Enrique volvió a sentarse. Abrió un cajón y buscó un frasco del que sacó dos píldoras. Sentía que la cabeza le iba a estallar.

El médico le había advertido en más de una ocasión que debía evitar disgustarse. Años atrás había sufrido un infarto del que no le habían quedado secuelas, pero tenía la edad que tenía.

Maldijo a Alfred y se maldijo a sí mismo por interceder por él ante George. ¿Por qué Alfred no podía cumplir su papel como todos? ¿Por qué tenía que salirse del guión?

Tocó un timbre situado debajo del tablero de la mesa y unos segundos después escuchó unos suaves golpes en la puerta.

– ¡Pase!

Una criada vestida de negro con un delantal blanquísimo y cofia aguardó en el umbral las órdenes de Enrique.

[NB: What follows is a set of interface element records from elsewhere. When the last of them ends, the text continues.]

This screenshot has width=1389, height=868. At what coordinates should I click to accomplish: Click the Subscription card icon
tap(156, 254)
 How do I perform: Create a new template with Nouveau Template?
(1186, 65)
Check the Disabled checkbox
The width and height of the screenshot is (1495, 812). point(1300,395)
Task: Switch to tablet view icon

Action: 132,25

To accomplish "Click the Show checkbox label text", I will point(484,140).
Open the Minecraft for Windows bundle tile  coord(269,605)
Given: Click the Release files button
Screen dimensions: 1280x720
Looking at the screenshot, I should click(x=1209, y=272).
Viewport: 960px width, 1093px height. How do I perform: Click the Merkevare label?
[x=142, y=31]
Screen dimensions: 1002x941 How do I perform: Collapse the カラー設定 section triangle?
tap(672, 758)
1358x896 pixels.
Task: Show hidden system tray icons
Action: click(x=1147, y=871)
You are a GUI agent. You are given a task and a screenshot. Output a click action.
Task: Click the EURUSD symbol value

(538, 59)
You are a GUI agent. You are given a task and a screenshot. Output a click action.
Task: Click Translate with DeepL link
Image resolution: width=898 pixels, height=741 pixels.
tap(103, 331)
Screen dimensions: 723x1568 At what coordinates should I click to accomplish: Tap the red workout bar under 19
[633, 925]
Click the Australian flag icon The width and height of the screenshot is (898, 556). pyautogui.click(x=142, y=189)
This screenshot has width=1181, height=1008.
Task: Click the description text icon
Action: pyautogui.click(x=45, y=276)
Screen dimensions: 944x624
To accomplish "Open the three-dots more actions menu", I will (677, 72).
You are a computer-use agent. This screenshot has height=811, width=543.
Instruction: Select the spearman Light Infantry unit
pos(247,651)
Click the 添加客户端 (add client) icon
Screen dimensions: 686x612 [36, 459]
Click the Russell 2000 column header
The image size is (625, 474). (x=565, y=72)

– Tráigame un vaso de agua fresca y diga a doña Rocío que quiero verla.

– Sí, señor.

Rocío entró en el despacho de su marido con el vaso de agua en la mano y cuando le miró se asustó. Vio lo que había visto en otras ocasiones, a un ser extraño con una mirada de hielo que reflejaba un carácter capaz de todo.

– Enrique, ¿qué pasa? ¿Te sientes mal?

– Entra, tenemos que hablar.

La mujer asintió, depositó el vaso sobre la mesa del despacho y se sentó en un sillón situado al otro lado. Sabía que no debía decir palabra antes que él. Se estiró la falda cubriéndose aún más las rodillas, como si de ese modo se estuviera protegiendo de la tormenta que sabía podía estallar entre las penumbras del despacho.

– En este cajón de aquí -y señaló el primer cajón de la mesa- guardo una llave, que es la de la caja fuerte del banco. Nunca he guardado papeles comprometedores, pero sí algunos referentes a mis negocios. El día en que me muera quiero que vayas al banco y los destruyas. José no debe verlos nunca. Tampoco quiero que le hables del pasado.

– ¡Nunca lo haría!

Miró fijamente a su mujer intentando escudriñar con la mirada los más recónditos lugares de su alma.

– No lo sé, Rocío, no lo sé. Hasta ahora no lo has hecho, pero yo estaba aquí para impedirlo. El día en que no esté…

– Nunca te he dado motivo de queja ni de desconfianza…

– Tienes razón. Pero ahora júrame que cumplirás lo que te digo. No te lo pido por mí, te lo pido por José. Déjale que siga así. Ten en cuenta que si esos papeles salieran… mis amigos se enterarían y tarde o temprano pasaría algo.

– ¿Qué nos harían? -preguntó la mujer asustada.

– No puedes ni imaginarlo. Tenemos reglas, códigos, y estamos obligados a cumplirlos.

– ¿Por qué no destruyes tú mismo esos papeles? ¿Por qué no haces desaparecer lo que no debamos encontrar?

– Harás lo que te he dicho. Hay cosas de las que no puedo desprenderme mientras esté vivo, pero que a nadie conciernen cuando esté muerto.

– ¡Ay, ojalá yo me muera antes que tú!

– No tengo inconveniente en que así sea, pero por si acaso júrame sobre la Biblia que harás lo que pido.